Task>
Every line from the top of the records below through the one containing "Image resolution: width=841" must be copied exactly, and the pictures must not be.

(Pixel coordinate grounding data)
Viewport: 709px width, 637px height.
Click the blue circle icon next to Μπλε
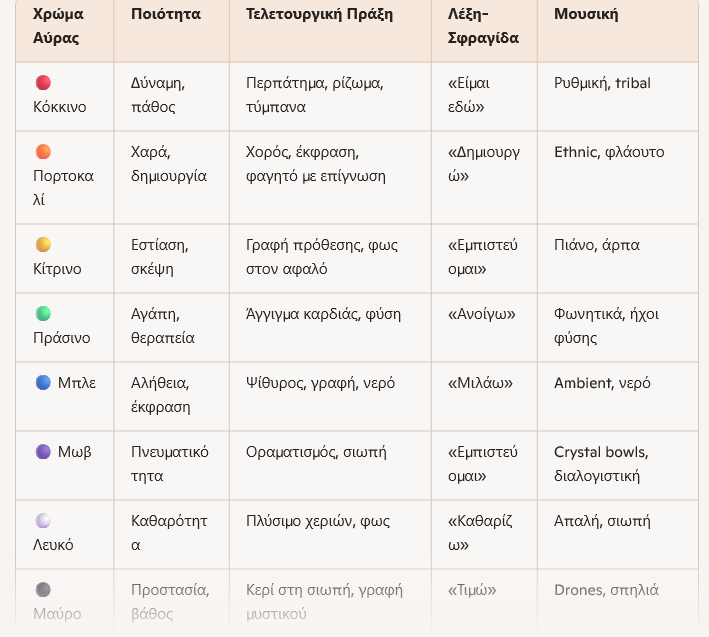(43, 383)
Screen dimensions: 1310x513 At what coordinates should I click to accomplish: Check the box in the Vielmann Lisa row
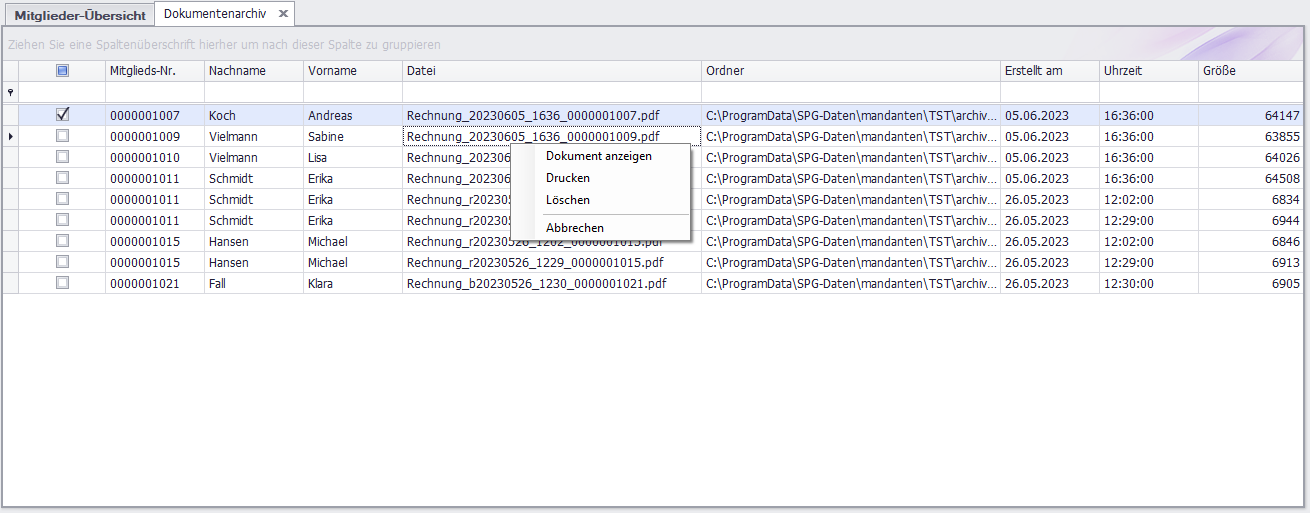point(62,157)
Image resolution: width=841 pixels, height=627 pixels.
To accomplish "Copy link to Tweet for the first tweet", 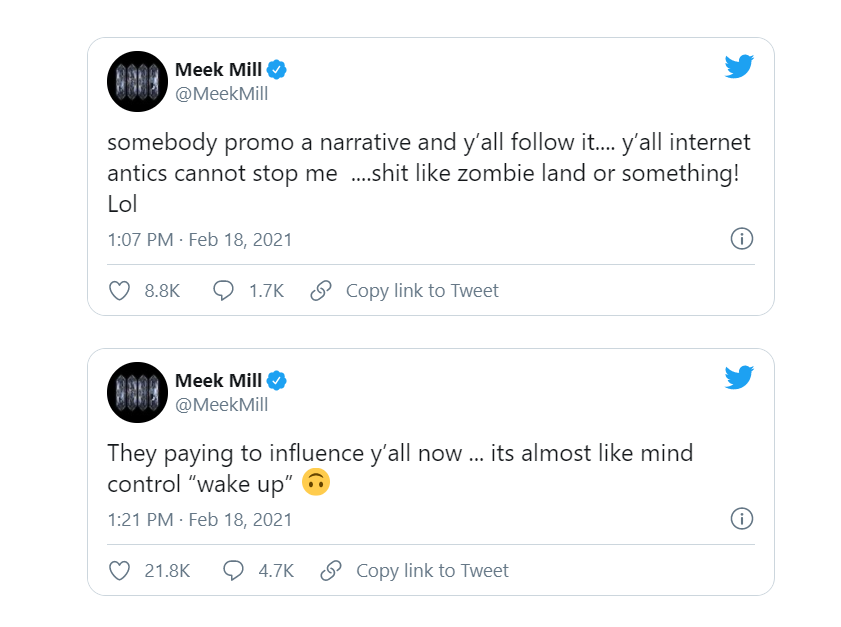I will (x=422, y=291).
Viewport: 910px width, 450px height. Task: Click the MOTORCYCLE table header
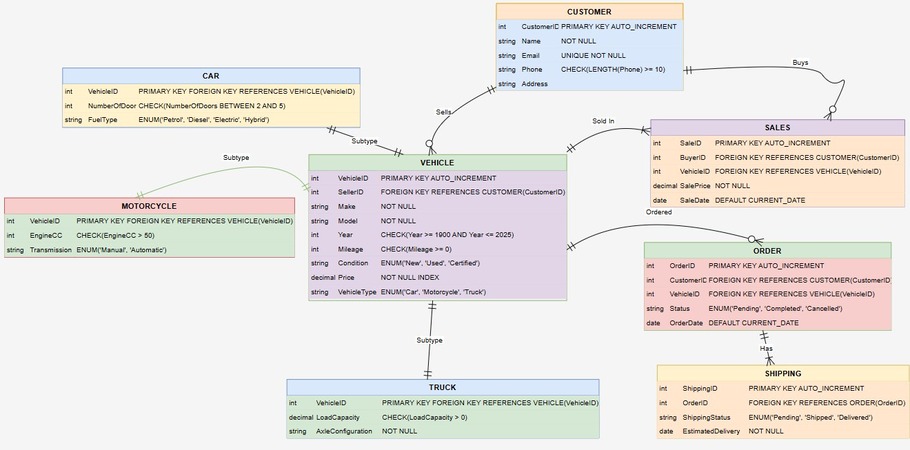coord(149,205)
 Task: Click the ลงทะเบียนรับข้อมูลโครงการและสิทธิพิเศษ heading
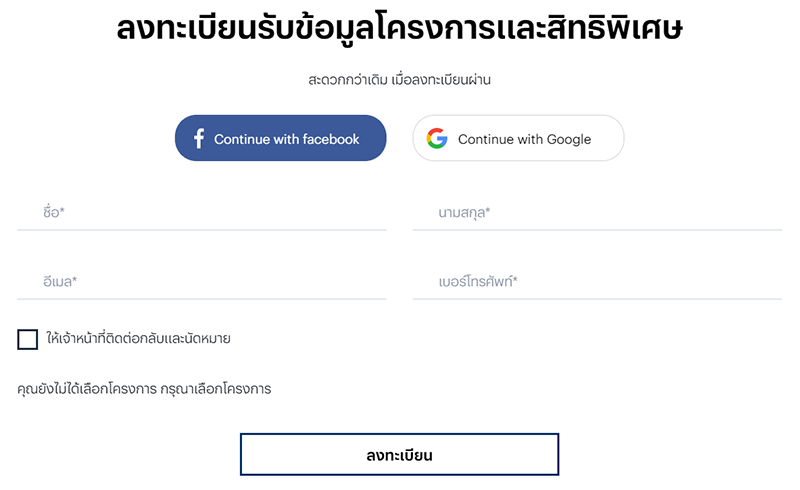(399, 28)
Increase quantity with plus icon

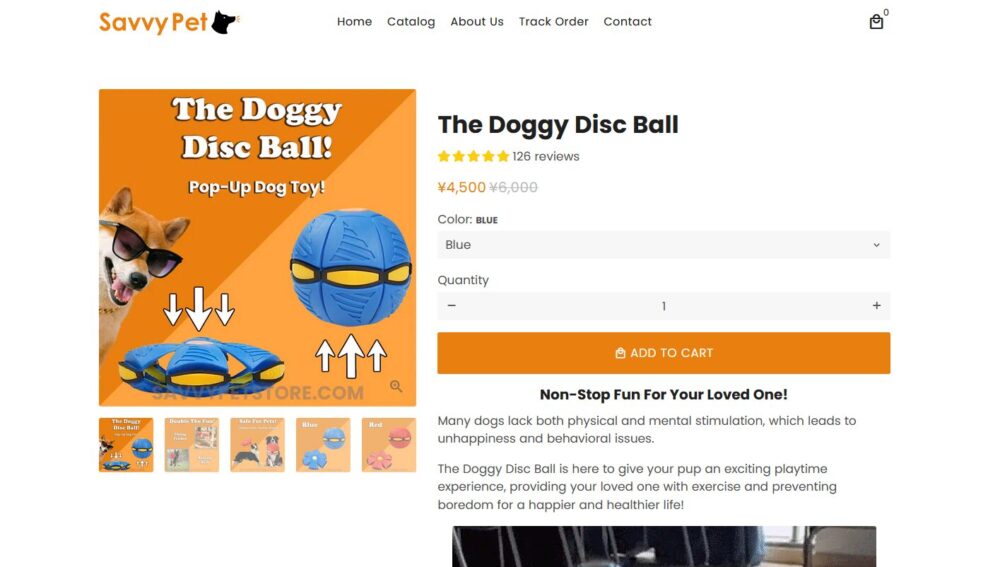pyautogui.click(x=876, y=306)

Task output>
Viewport: 709px width, 637px height.
Click the blue circle icon next to Μπλε
(43, 383)
Screen dimensions: 1310x513 At what coordinates should I click to accomplish: Check the box in the Vielmann Lisa row
point(62,157)
Image resolution: width=841 pixels, height=627 pixels.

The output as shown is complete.